PCR primers and a polymerase enzyme according to claim 12 or 13, and an oligonucleotide probe comprising: a) an oligonucleotide capable of hybridising to a target nucleic acid; b) a fluorescer molecule attached to the first end of the oligonucleotide; c) a quencher molecule attached to a second end of the oligonucleotide such that the quencher molecule substantially quenches the fluorescer molecule whenever the oligonucleotide probe is in a single-stranded state and such that the fluorescer is substantially unquenched whenever the oligonucleotide probe is hybridised to the target nucleic acid; d) a 5' end which is rendered impervious to digestion by the exonuclease according to claim 12 or 13; and e) a 3' end which is rendered impervious to digestion by the exonuclease according to claim 12 or 13; and ii) subjecting the target nucleic acid, the oligonucleotide probe, and the PCR reagents to thermal cycling, including a polymerisation step, the thermal cycling being sufficient to amplify the target nucleic acid specified by the PCR reagents.

30. The use of an exonuclease according to any of claims 1 - 17 for detection of sequence variation in nucleic acid target substrates comprising: i) providing an exonuclease according to any of claims 1 - 17; ii) providing a nucleic acid target substrate suspected of containing sequence variation relative to a reference control; iii) mixing said cleavage means and said substrate under conditions such that said substrate forms one or more secondary structures and said cleavage means cleaves said secondary structures resulting in the generation of multiple cleavage products; and iv) separating said multiple cleavage products so as to detect said sequence variation.

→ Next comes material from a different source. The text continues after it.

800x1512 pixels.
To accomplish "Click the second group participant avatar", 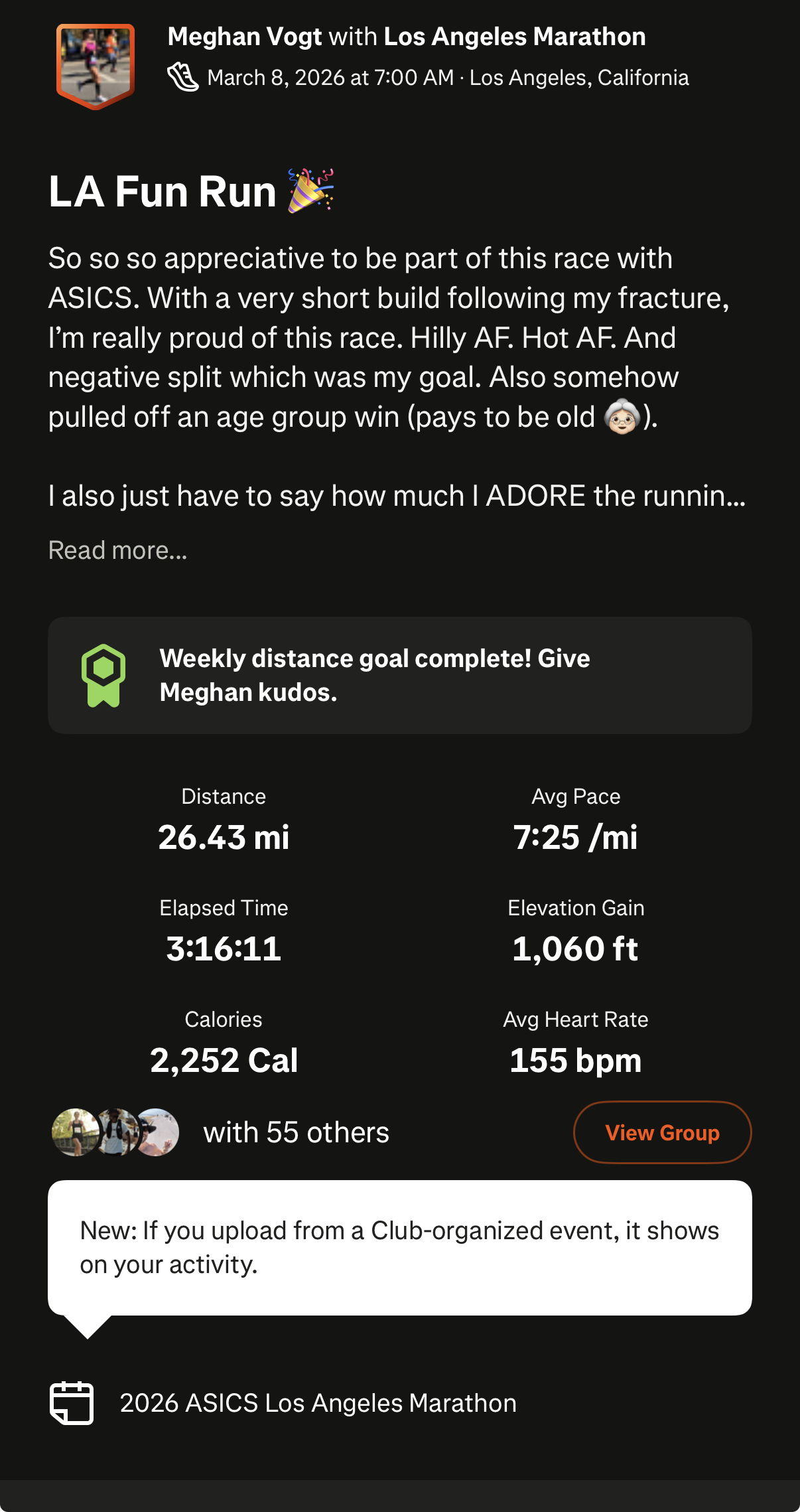I will (117, 1132).
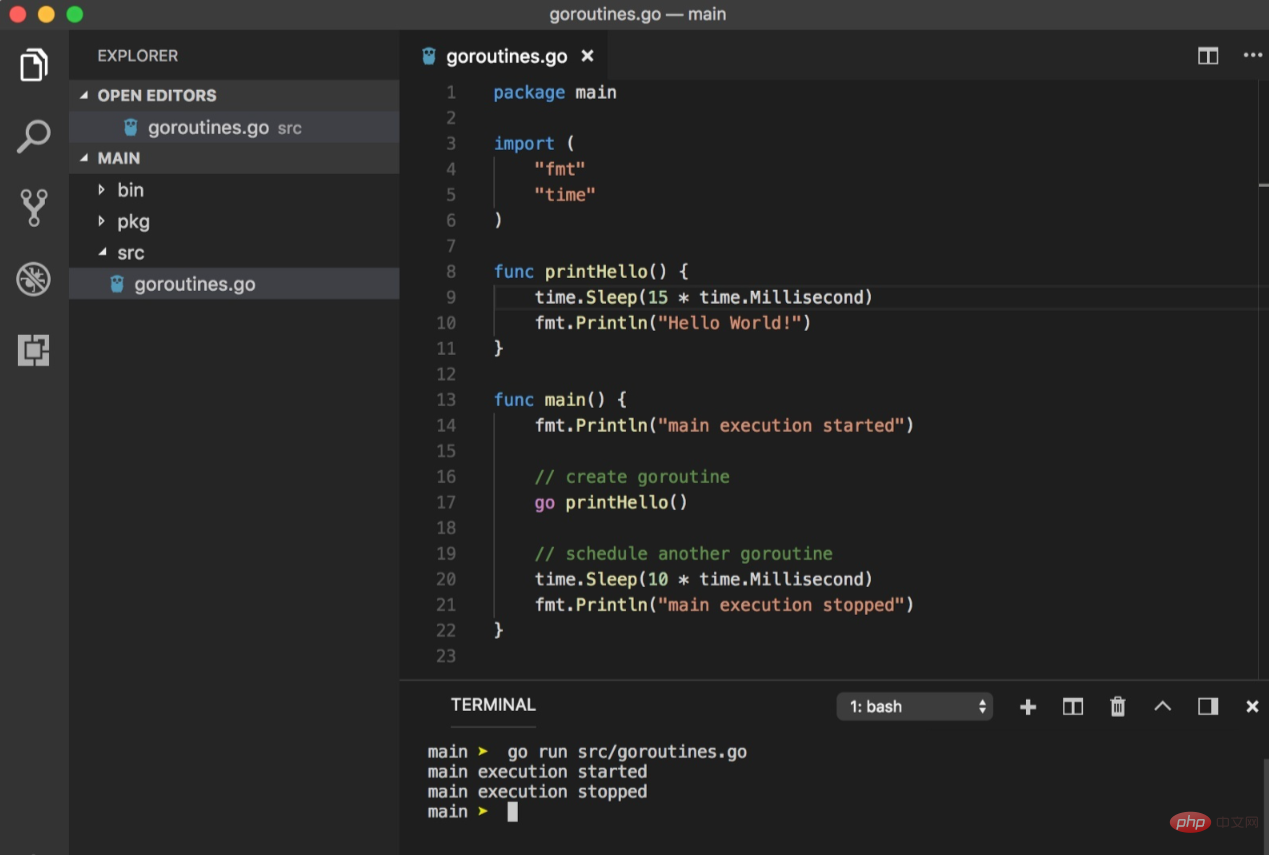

31. The use of the exonuclease according to any of claims 1 -17 for performing combined polymerase chain reaction (PCR) amplification and hybridisation probing comprising the steps of: i) contacting a target nucleic acid with PCR reagents , including at least two

PCR primers and a polymerase enzyme according to claim 12 or 13, and an oligonucleotide probe comprising: a) an oligonucleotide capable of hybridising to a target nucleic acid; b) a fluorescer molecule attached to the first end of the oligonucleotide; c) a quencher molecule attached to a second end of the oligonucleotide such that the quencher molecule substantially quenches the fluorescer molecule whenever the oligonucleotide probe is in a single-stranded state and such that the fluorescer is substantially unquenched whenever the oligonucleotide probe is hybridised to the target nucleic acid; d) a 5' end which is rendered impervious to digestion by the exonuclease according to claim 12 or 13; and e) a 3' end which is rendered impervious to digestion by the exonuclease according to claim 12 or 13; and ii) subjecting the target nucleic acid, the oligonucleotide probe, and the PCR reagents to thermal cycling, including a polymerisation step, the thermal cycling being sufficient to amplify the target nucleic acid specified by the PCR reagents.

32 A kit comprising : the exonuclease according to any of claims 1-17; deoxynucleotide triphosphates; buffers; standard DNA (undigested); standard DNA(digested); oligonucleotide primers.; cofactors.